* Task details *
Using the records below, find every line that includes "Normas" and copy it.

• • • •

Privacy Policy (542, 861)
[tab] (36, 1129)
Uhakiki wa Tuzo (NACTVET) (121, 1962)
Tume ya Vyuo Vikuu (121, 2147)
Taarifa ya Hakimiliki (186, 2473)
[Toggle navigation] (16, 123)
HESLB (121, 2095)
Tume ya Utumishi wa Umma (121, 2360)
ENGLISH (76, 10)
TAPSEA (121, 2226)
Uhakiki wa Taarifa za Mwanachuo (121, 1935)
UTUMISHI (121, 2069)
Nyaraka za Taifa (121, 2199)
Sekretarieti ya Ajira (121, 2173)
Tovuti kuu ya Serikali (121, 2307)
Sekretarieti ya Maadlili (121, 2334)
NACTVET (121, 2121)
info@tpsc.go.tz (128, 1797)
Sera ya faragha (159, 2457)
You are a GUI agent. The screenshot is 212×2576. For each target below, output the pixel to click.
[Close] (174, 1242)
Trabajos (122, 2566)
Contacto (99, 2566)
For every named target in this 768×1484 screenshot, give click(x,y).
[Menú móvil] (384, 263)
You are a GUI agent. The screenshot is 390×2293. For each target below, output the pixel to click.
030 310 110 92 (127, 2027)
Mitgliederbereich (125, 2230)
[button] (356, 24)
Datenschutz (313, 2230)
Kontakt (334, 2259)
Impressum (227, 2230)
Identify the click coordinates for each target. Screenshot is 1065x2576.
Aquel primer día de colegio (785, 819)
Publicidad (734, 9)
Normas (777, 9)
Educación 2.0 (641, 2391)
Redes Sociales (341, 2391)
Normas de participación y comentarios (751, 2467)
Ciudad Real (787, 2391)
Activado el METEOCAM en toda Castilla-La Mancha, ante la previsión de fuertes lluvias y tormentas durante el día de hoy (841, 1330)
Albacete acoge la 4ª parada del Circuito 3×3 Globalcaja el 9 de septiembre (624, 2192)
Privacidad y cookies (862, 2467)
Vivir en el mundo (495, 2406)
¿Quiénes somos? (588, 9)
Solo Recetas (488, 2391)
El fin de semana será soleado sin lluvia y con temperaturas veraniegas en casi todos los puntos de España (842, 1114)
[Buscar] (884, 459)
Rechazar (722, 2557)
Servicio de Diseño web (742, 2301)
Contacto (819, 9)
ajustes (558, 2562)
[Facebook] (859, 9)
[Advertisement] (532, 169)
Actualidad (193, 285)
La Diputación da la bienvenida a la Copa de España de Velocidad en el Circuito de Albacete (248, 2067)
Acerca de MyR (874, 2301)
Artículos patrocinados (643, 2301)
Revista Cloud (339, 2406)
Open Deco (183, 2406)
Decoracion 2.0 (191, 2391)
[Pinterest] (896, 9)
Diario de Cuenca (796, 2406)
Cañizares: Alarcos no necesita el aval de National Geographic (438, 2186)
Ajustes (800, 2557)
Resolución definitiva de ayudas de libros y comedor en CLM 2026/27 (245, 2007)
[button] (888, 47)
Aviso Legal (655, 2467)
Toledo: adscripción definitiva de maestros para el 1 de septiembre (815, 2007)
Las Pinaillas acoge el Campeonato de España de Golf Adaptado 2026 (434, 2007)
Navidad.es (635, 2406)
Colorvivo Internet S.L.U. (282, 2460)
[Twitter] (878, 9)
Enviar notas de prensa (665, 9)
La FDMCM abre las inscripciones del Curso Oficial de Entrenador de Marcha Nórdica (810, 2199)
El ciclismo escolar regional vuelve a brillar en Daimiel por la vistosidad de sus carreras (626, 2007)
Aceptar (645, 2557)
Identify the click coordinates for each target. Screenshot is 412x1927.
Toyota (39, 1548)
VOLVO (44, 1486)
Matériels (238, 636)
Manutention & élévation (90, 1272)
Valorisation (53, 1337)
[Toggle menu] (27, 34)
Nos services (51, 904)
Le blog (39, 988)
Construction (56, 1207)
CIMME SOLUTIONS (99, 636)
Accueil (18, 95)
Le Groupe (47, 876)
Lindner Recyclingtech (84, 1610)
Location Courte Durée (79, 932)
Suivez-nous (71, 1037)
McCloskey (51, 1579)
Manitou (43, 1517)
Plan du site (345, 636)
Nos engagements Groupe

• • • •

* Expected answer *
Normas (777, 9)
Normas de participación y comentarios (751, 2467)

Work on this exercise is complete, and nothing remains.